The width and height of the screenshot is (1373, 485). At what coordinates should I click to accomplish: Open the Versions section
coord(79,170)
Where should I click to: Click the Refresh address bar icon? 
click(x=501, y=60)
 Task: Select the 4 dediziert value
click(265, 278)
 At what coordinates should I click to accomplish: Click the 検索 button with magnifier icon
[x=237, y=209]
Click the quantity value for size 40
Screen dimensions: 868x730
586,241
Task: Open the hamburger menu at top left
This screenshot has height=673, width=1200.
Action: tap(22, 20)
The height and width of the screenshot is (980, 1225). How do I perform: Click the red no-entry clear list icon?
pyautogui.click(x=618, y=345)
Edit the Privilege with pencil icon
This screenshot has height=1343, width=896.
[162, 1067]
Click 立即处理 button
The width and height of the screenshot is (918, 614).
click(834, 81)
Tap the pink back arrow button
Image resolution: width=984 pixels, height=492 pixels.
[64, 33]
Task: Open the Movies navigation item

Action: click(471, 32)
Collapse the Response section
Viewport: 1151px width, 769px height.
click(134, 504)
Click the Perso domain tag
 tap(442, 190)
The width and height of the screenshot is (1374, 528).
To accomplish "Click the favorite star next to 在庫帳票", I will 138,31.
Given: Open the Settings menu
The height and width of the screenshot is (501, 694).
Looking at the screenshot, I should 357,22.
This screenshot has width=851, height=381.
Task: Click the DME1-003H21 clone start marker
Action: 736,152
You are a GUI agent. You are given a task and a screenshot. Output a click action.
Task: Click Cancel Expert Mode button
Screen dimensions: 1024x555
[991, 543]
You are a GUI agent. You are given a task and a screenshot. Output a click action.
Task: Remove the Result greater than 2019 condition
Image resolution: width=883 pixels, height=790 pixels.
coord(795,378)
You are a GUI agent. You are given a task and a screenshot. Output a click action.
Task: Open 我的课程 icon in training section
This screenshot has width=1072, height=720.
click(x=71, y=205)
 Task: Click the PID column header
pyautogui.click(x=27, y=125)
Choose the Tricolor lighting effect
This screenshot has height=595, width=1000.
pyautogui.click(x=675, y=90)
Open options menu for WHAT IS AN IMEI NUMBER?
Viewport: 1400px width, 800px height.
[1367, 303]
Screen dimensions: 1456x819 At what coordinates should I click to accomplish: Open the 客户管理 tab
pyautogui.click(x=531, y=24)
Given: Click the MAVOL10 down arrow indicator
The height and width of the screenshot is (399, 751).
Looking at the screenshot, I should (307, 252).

Work item => Set down, please, the lines from the line holding "Task: Remove the" through the final line of the data, exactly and with nothing added.

Worked solution =>
Task: Remove the Result greater than 2019 condition
Image resolution: width=883 pixels, height=790 pixels.
coord(795,378)
You are a GUI agent. You are given a task and a screenshot. Output a click action.
Task: Open 我的课程 icon in training section
This screenshot has width=1072, height=720.
click(x=71, y=205)
 Task: Click the PID column header
pyautogui.click(x=27, y=125)
Choose the Tricolor lighting effect
This screenshot has height=595, width=1000.
pyautogui.click(x=675, y=90)
Open options menu for WHAT IS AN IMEI NUMBER?
Viewport: 1400px width, 800px height.
[1367, 303]
Screen dimensions: 1456x819 At what coordinates should I click to accomplish: Open the 客户管理 tab
pyautogui.click(x=531, y=24)
Given: Click the MAVOL10 down arrow indicator
The height and width of the screenshot is (399, 751).
Looking at the screenshot, I should (307, 252).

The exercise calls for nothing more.